*DOCUMENT*:
.....

Tribunal administratif N° 29783 du rôle du Grand-Duché de Luxembourg Inscrit le 27 janvier 2012 2e chambre Audience publique du 6 mai 2013 Recours formé par Monsieur …., … (Afrique du Sud) contre une décision du directeur de l’administration des Contributions directes en matière de retenue d’impôts sur les tantièmes
JUGEMENT
Vu la requête inscrite sous le numéro 29783 du rôle et déposée le 27 janvier 2012 au greffe du tribunal administratif par Maître Yves Prussen, avocat à la Cour, inscrit au tableau de l’Ordre des avocats à Luxembourg, au nom de Monsieur …., membre du collège des commissaires de la société en commandite par actions .,.. et de la société en commandite par actions ……, demeurant à … (Afrique du Sud), …, portant un recours dirigé contre une décision du directeur d’administration des Contributions directes du 15 décembre 2011 déclarant irrecevable une réclamation introduite contre « la retenue d’impôt faite sur la rémunération de commissaire payée à …. par ….. du » ;
Vu le mémoire en réponse du délégué du gouvernement déposé au greffe du tribunal administratif le 26 avril 2012 ;
Vu le mémoire en réplique déposé au greffe du tribunal administratif le 16 mai 2012 par Maître Yves Prussen pour compte de Monsieur …. ;
Vu les pièces versées en cause et notamment la décision déférée ;
Le juge-rapporteur entendu en son rapport ainsi que Maître Michel Marques Pereira, en remplacement de Maître Yves Prussen, et Madame le délégué du gouvernement Monique Adams en leurs plaidoiries respectives.
En date du 8 février 2010, Monsieur …. fit soumettre par son litismandataire au directeur de l’administration des Contribution directes, ci-après dénommé « le directeur », la question de savoir si le membre d’un collège des commissaires d’une société en commandite par actions, fonction exercée par lui au sein des sociétés en commandite par actions …..,, devrait se voir soumettre à la retenue à la source sur les tantièmes et les jetons de présence.
Dans le courrier précité, il fit exposer que suivant son interprétation de l’article 16 de la Convention entre le Grand-Duché de Luxembourg et la République d’Afrique du Sud, tendant à éviter les doubles impositions et à prévenir la fraude fiscale en matière d’impôts sur le revenu et sur la fortune, signée à Luxembourg, le 23 novembre 1998, dénommée ci-après « la Convention », qui traite des rémunérations à percevoir en qualité de membre d’un conseil d’administration ou de surveillance, cet article ne devrait viser que le conseil de surveillance d’une société anonyme et non pas ni le commissaire d’une société anonyme ni les membres d’un collège des commissaires d’une société en commandite par actions. Il fit dans ce contexte état de ce que le texte anglais de la Convention différerait du texte français dans la mesure où le texte anglais ne viserait que les « directors’ fees », ce qui, à son avis, devrait conforter son interprétation suivant laquelle les rémunérations des membres du collège des commissaires ne devraient pas être visées par ledit article 16. Il arriva partant à la conclusion qu’en sa qualité de membre d’un collège de commissaires de sociétés en commandite par actions et de résident sud-africain, il devrait exclusivement être imposable en Afrique du Sud et ne pas faire l’objet d’une retenue à la source au Luxembourg au sujet des revenus précités.

.....

*DONNÉES SOURCES*:
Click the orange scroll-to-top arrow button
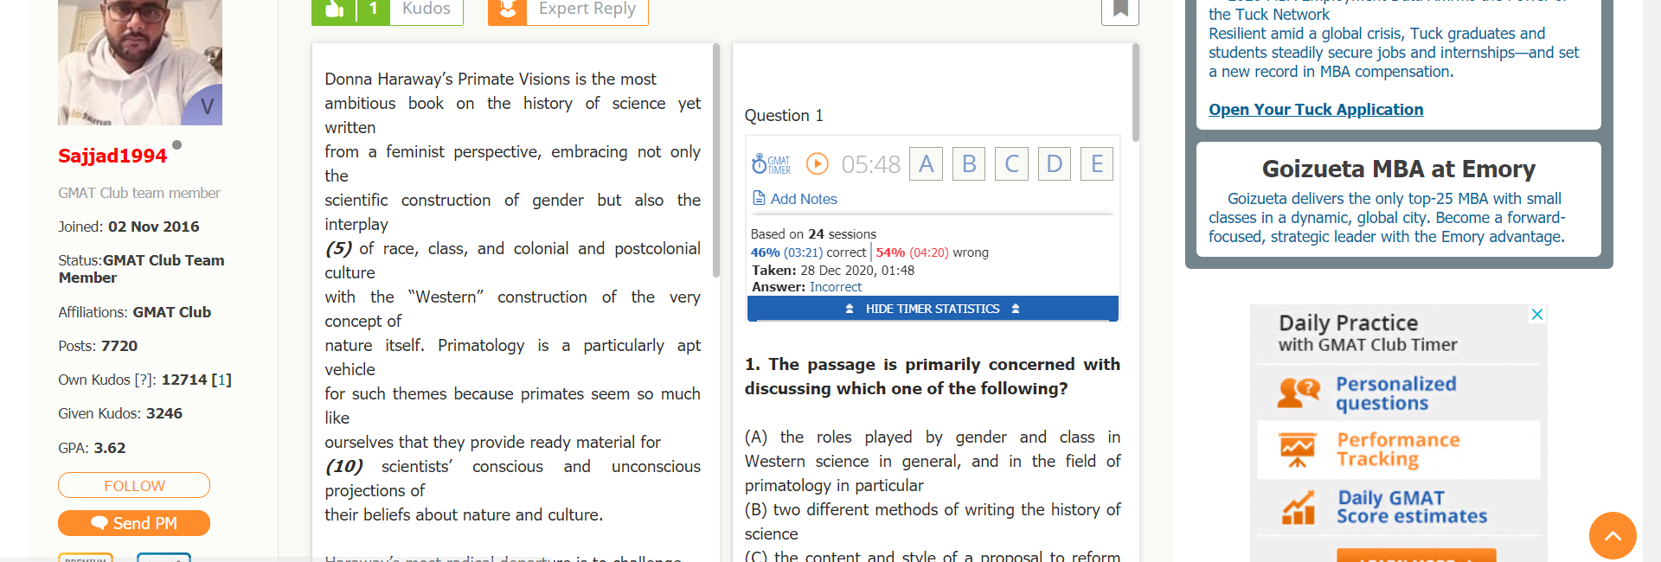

.....

*CONSIGNE*:
Poursuivez, s'il vous plaît, le jugement sur la retenue d'impôt sur les tantièmes, à partir de sa dernière phrase.

*RÉPONSE CORRECTE*:
Dans son courrier du 25 mars 2010, le directeur prit position en informant le litismandataire de Monsieur …. de ce que « la rémunération touchée par un résident de l’Afrique du Sud en tant que commissaire des sociétés en commandite par actions de droit luxembourgeois ……… est imposable au Luxembourg en vertu de l’article 16 de la Convention fiscale conclue entre le Luxembourg et l’Afrique du Sud », au motif que « les activités de surveillance exercées par un commissaire d’une société de capitaux sont visées par cet article ».
Le courrier précité du 25 mars 2010 fut complété par une motivation supplémentaire tirée de la loi modifiée du 10 août 1915 sur les sociétés commerciales, envoyée au litismandataire de Monsieur …. par un courrier du directeur du 7 juillet 2010.
En date du 17 mars 2011, un administrateur de la société anonyme …. signa pour compte de la société en commandite par actions …. une déclaration sur la retenue d’impôts sur les rémunérations des administrateurs, destinée à l’administration des Contributions directes, dont il ressort notamment que pour la période allant du 16 septembre 2010 au 15 mars 2011 Monsieur …. a bénéficié d’une rémunération de euros dont un montant de euros a été retenu au titre de la « withholding tax ».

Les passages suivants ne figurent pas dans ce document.